In adults, the occurrence of metastatic disease is rare. However in children metastases are seen at the time of diagnosis in more than 50% of pediatric patients.4 Liver involvement or multifocal omental implants has been described as the most common location of metastatic spread. GISTs can occur anywhere along the gastrointestinal tract, including stomach (70%), small intestine (20–30%), anorectum (7%), colon, and esophagus.2

Presenting signs and symptoms are variable depending on the size and anatomic location of the tumor and can include abdominal pain, hematemesis, melena, and anemia from occult gastrointestinal bleeding.4

The use of CT or abdominal ultrasound has been the most frequently used imaging tools to establish the diagnosis of GIST. Typically, the lesion is a lobulated, irregular, intraluminal mass, which contains ulcerations and which may be quite large. Further imaging such as CT and MRI are indicated to show the exophytic component of this tumor as well as the presence of hepatic metastases. CT shows a rounded, low-attenuation mass, which does not enhance with intravenous contrast. MRI shows a rounded increased T2 signal mass that does not significantly enhance with intravenous gadolinium and can be helpful in confirming gastric origin and identifying multifocal disease.1

GIST appears as a submucosal mass of varying size with normal overlying mucosa in esophagogastroduodenoscopy. Although endoscopic biopsy of the mass can be performed, in some cases may not yield enough deep tissue to establish the diagnosis. Because of the depth of involvement of the lesions, snare resection is usually not possible and may result in gastric perforation and uncontrollable bleeding. Endoscopic ultrasound (EUS) is precise for distinguishing different types of submucosal masses.1

Prognostic factors for GISTs include location, size, and histology. A majority of these tumors are clinically indolent with an excellent long-term prognosis. Tumors that are larger than 5 cm are also thought to be associated with worse survival. The likelihood of metastatic disease correlates with tumor size and degree of mitotic activity: one mitosis or fewer per 10 (higher power fields (HPF) is considered to be low grade, whereas 2 or more mitoses per 10 HPF is thought to have a greater malignant potential.3–6

Surgical resection is considered the current standard of care for GIST, and lymphadenectomy has not been shown to improve survival.3 Although the response to conventional chemotherapy and radiotherapy is poor, the oral protein kinase inhibitor, imatinib mesylate, has shown promising antiproliferative and apoptotic effects and may be beneficial for patients with GISTs, particularly those with recurrent metastatic disease.1,4 The indication for adjuvant imatinib mesylate therapy has not been established in pediatric GIST cases thus far.4 Because of the infrequency of GIST in pediatric patients, there is currently no standardized treatment protocol.1,7

The 5-year survival rates for GISTs have ranged from 32% to 63% after complete surgical resection. Treatable recurrences are not uncommon and may reflect initial insufficient excision or multifocal disease escaping surgical detection at the outset.

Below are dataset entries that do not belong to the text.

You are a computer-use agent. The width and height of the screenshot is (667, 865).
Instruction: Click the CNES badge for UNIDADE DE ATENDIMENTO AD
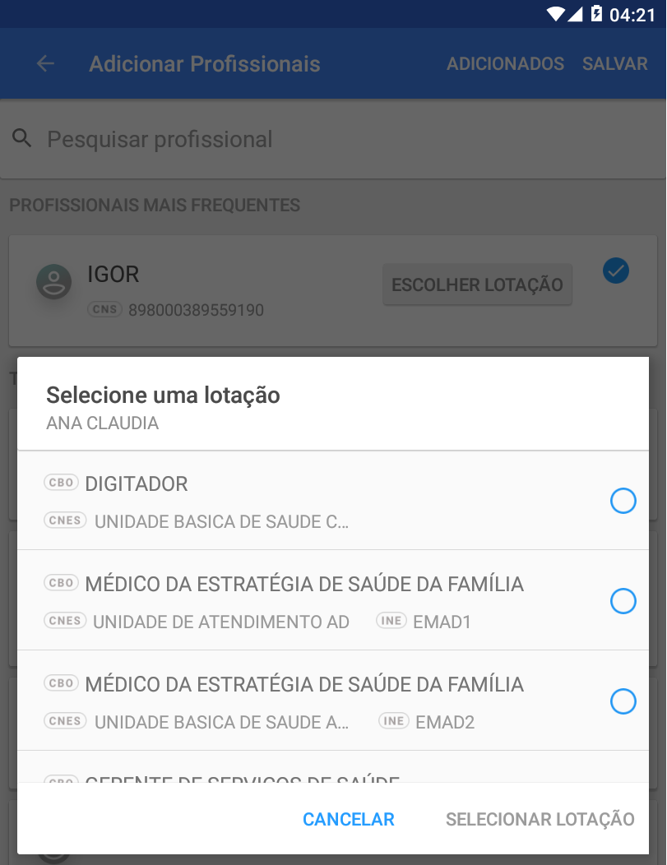(65, 621)
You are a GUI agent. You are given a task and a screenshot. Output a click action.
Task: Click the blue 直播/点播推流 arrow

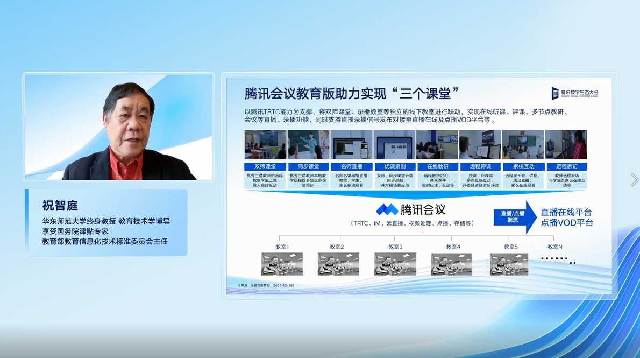point(515,217)
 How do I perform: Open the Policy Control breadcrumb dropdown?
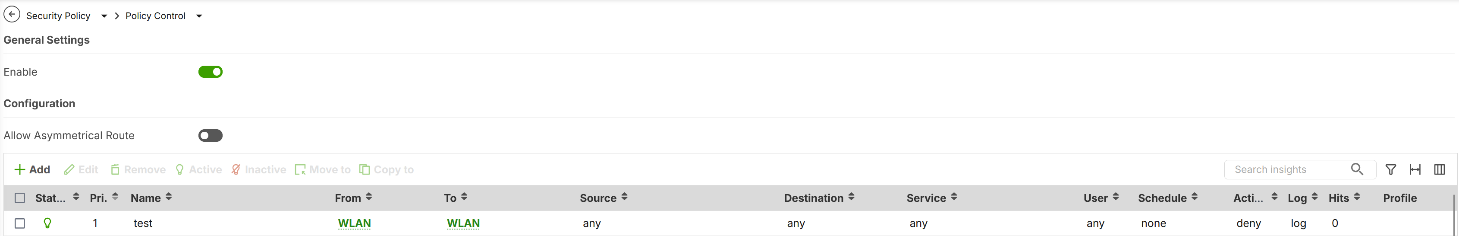coord(199,16)
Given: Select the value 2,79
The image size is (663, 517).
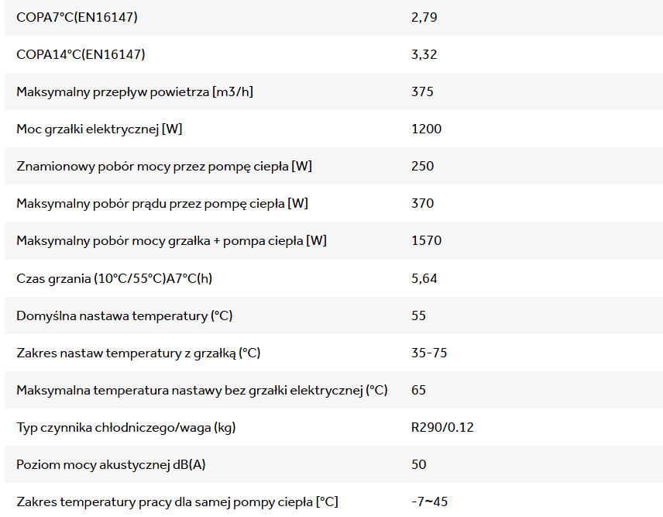Looking at the screenshot, I should pyautogui.click(x=424, y=17).
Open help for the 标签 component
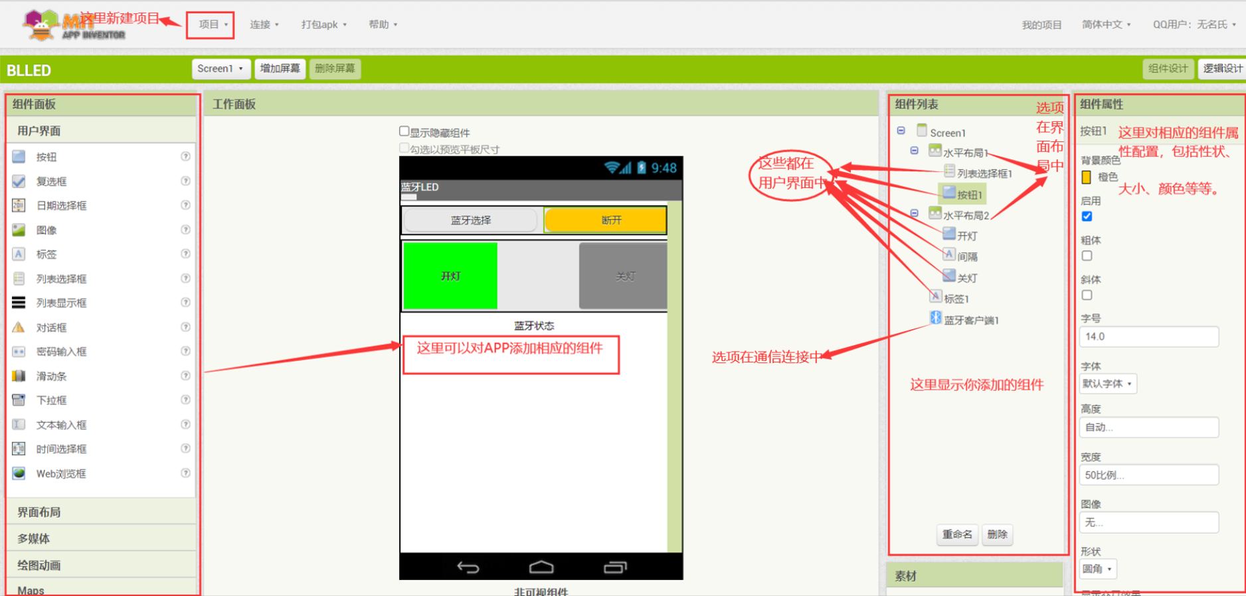Image resolution: width=1246 pixels, height=596 pixels. (x=185, y=254)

Imaging postoperative surveillance is performed with magnetic resonance, CT and positron emission tomographic scanning to evaluate for recurrent disease.

4. Conclusion

Gastrointestinal stromal tumor in children are rare but should be considered in the etiology of bleeding and submucosal gastric masses, specially in the gastric antrum. It may present with acute gastrointestinal bleeding, chronic gastrointestinal blood loss, anemia, abdominal pain and left upper quadrant abdominal mass. GISTS tends to be more aggressive in pediatric population, being surgical resection the best current standard of care.

Conflict of interest statement

No conflict of interest.

Funding

No sources of funding.

Ethical approval

Written informed consent was obtained.